While the majority of pediatric patients with suspected inflammatory bowel disease probably undergo both upper endoscopy and colonoscopy, the added value of upper endoscopy remains unclear.  In this retrospective study with 171 pediatric patients (70 with CD, 33 with UC, 68 Non-IBD), 11% of children with CD had the diagnosis established based “solely” on the finding of granulomatous inflammation in upper intestinal tract (along with clinical symptoms).

Other key findings:

  • Presence of histologic gastric inflammation in CD patients compared to control patients was significantly higher (p<0.0001) but not significantly higher compared to UC patients (p=0.19).
  • Duodenal inflammation was highly suggestive of CD compared with both UC and non-IBD patients.  This occurred in 19% of CD patients compared with 0% and 1% in the other groups respectively.
  • 21 children (30%) had granulomas identified in upper GI tract (19 in stomach).  In 8 (11%), the diagnosis was changed based on this finding.  Prior to histology, the tenative diagnosis: 2 UC, 4 IC, 2 non-IBD.
One curious finding was a the presence of “perianal abscess/fistula” with similar frequency in CD patients and UC patients based on their Table 2 Patient Characteristics.
Additional references:
  • -IBD 2009; 15: 1101-4.  Presence of UGI disease in IBD.
  • -JPGN 2007; 44: 653.  NASPGHAN report on discriminating/labelling UC vs.
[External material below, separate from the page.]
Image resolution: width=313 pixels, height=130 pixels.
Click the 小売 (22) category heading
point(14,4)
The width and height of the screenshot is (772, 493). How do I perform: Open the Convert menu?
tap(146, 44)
Crohn’s.
  • -JPGN 2002; 35: 636-40. Advocates panendoscopy for all new IBD.  Granulomas in 28% of EGDs & 71% of UC pts c some abnl on EGD; 82% Crohn’s c abnl EGD.
  • -JPGN 2005; 41: abstract 181 (page 549).  UGI identified granulomas in 15% that were not identified elsewhere.
  • -JPGN 2004; 39: 257-61. Diagnostic role of EGD for pediatric IBD.
  • Magnetic resonance enterography for Crohn’s disease

Colonic disease and PSC

While primary sclerosing cholangitis (PSC) has been associated with inflammatory bowel disease, and ulcerative colitis (UC) in particular, the pathogenesis of this relationship has not been established.  A fascinating observation on this relationship is that an inflamed colon is important in PSC development (Clin Gastroenterol Hepatol 2012; 10: 439-41).

In this study which reviewed 2754 Irish patients with IBD, 59 (2.2%) had PSC.  PSC incidence correlated with increasing colonic involvement.  Among the 13 patients with Crohn’s disease, none had isolated small bowel disease.  The second part of the study involved a review of 82 separate PSC patients attending the Irish National liver transplant unit.  The majority of ulcerative colitis patients had a pancolitis; all 10 PSC patients with Crohn’s disease had colonic involvement.
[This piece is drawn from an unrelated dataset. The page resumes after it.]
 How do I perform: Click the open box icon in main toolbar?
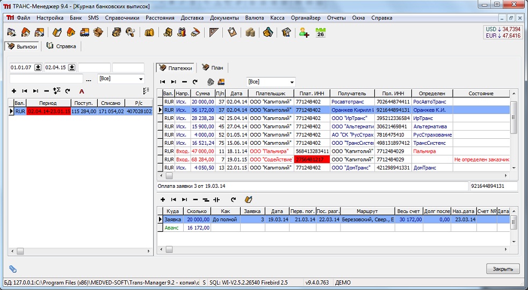point(98,32)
Since PSC occurs without IBD, colonic inflammation is not necessary for PSC development.  However, in patients with IBD, colonic inflammation is very important.  In fact, in a previous study of 53 PSC-IBD patients, no UC patient status post a colectomy had recurrent liver disease following liver transplantation whereas seven patients with intact colons had recurrent disease following liver transplantation.

The authors speculate that bacterial translocation along with subsequent portal bacteremia may be an important step in pathogenesis among these patients.